Gambian migrants, pictured here in the Frasca Centre in Rosolini, Italy. Most Gambians have almost no chances of their asylum application being accepted / Jason Florio/IRIN

Gambia rejects deportation flights from Europe

The Gambia has formally announced that it would no longer accept flights bringing its citizens deported from the European Union, the AFP reports.

Gambian foreign ministry spokesman Saikou Ceesay told the news agency that large numbers of returning migrants would cause “social upheaval” in the country. “We are trying to consolidate the peace, stability and democracy we have in this country,” he said.

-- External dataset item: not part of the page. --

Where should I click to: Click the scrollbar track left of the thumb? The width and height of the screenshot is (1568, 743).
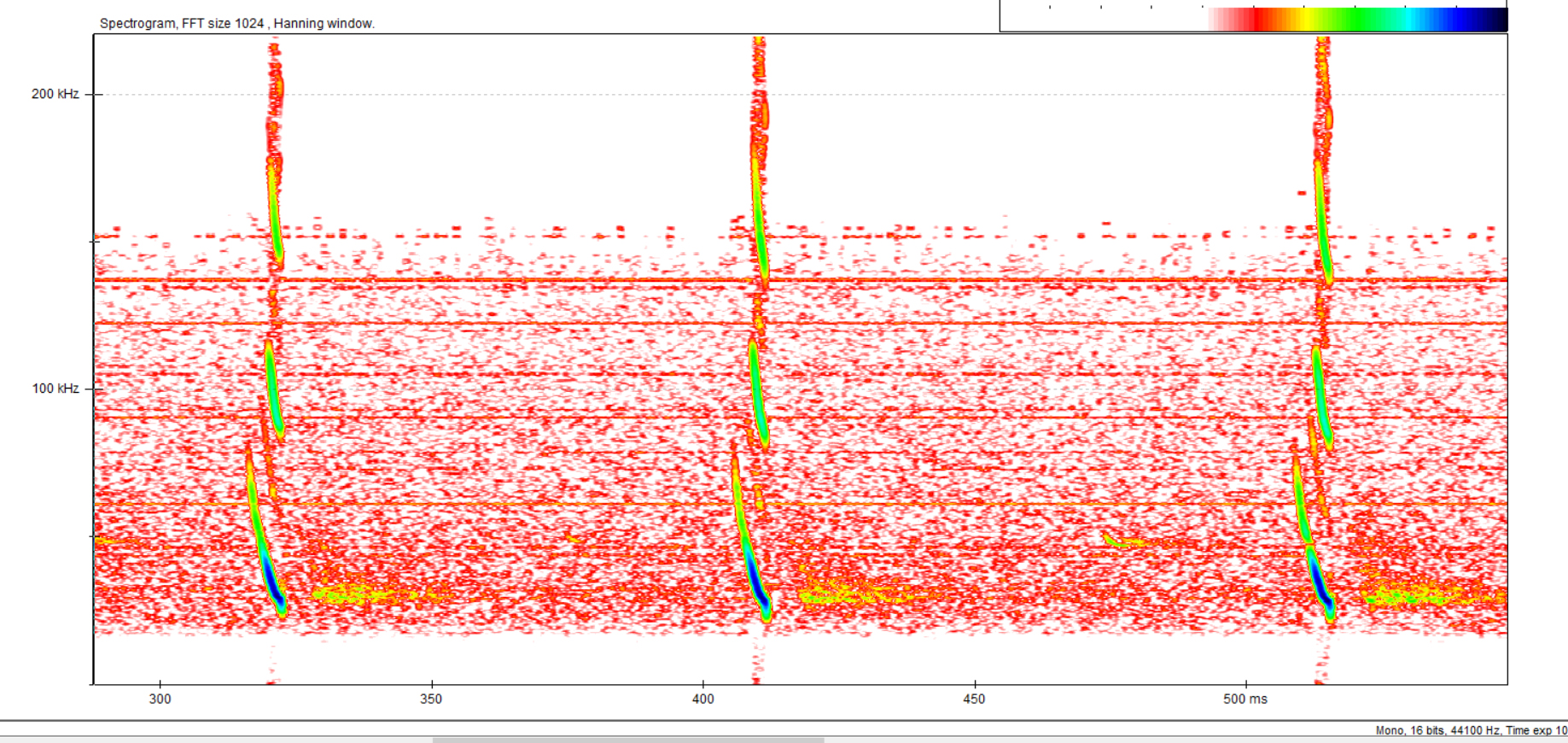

The news came as Germany was preparing to expel a number of Gambians, AFP says. According to plans, a batch of rejected Gambian asylum-seekers was expected to have arrived in Banjul, Gambia’s capital, on 1 September. More than 2,000 Gambian migrants who have exhausted their asylum appeals in Germany are awaiting repatriation. Altogether, there are almost 7,000 Gambians without residence rights in Germany.

The blocking of deportation flights comes ahead of Gambia’s presidential election in December, the first since long-time ruler Yahya Jammeh was forced into exile after 22 years in power.

Analysts say the decision of the government of President Adama Barrow to block flights could be a move to shore up its support among Gambians. Critics say Barrow, who came to power through the military intervention of the regional bloc Ecowas in 2017, has largely disappointed the people as the country’s economic fortunes have not improved and violent crimes and corruption are perceived to have even worsened since the removal of Jammeh.

Other observers say the precarious economic situation in The Gambia makes it the more dependent on remittances by its nationals living abroad. According to the International Organization for Migration (IOM), overseas remittances of an estimated 118,000 Gambians living abroad account for more than 20% of the country’s GDP.

Lack of economic opportunities in their homeland continue to push many young Gambians towards Europe in search of better life. The IOM says more than 35,000 arrived there between 2014 and 2018 – often taking dangerous journeys over the Mediterranean.